── PAGE EXTRACT

/* ---- Google Analytics Code Below */

Wednesday, July 17, 2019

Alexa Determining Skills for Customer Needs

Its ultimately a concierge type problem.   How do we determine the best augmenting skill?    Specified need, context, technical ability,  past interactions .... Lots can be at play.  Ultimately a component of all intelligent conversations with a goal.

Rank: How Alexa Determines What Skill Can Best Meet a Customer’s Need    By Young-Bum Kim  Amazon Developer

Amazon Alexa currently has more than 40,000 third-party skills, which customers use to get information, perform tasks, play games, and more. To make it easier for customers to find and engage with skills, we are moving toward skill invocation that doesn’t require mentioning a skill by name (as highlighted in a recent post).

────

### WHAT THIS EXERCISE ASKS:
• A. Answer these from the Alexa skills post:
(i) What date appears at the top of the post?
(ii) Who is credited as the author of the Amazon Developer piece?
(iii) How many third-party skills does Amazon Alexa currently have?
• B. Render this sentence from the Alexa skills post in Spanish: "Amazon Alexa currently has more than 40,000 third-party skills, which customers use to get information, perform tasks, play games, and more."

── RAW RECORDS

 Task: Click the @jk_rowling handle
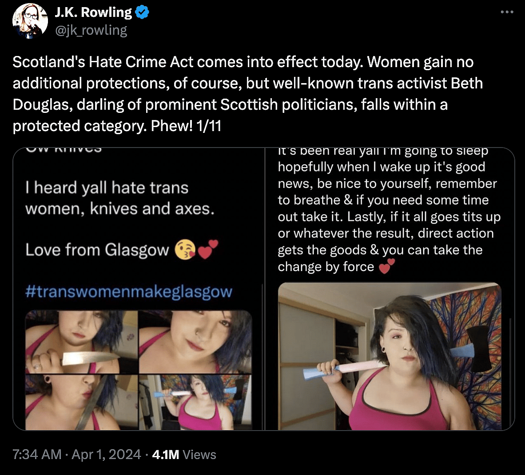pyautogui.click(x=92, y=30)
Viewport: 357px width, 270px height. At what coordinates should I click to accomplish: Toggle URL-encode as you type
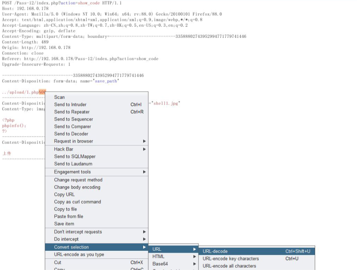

────
── RAW RECORDS

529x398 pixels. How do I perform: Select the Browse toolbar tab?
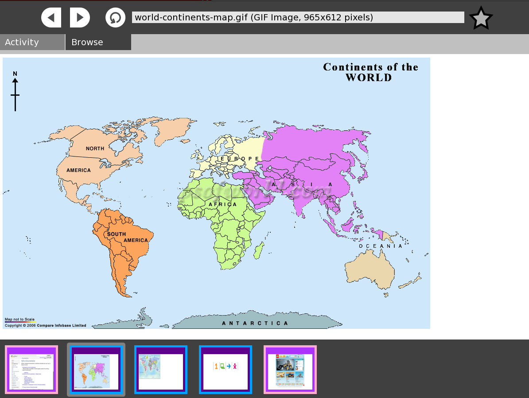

────

### RESPONSES IN ORDER:
• A.
(i) Wednesday, July 17, 2019
(ii) Young-Bum Kim
(iii) More than 40,000

• B. Amazon Alexa cuenta actualmente con más de 40.000 skills de terceros, que los clientes utilizan para obtener información, realizar tareas, jugar a juegos y mucho más.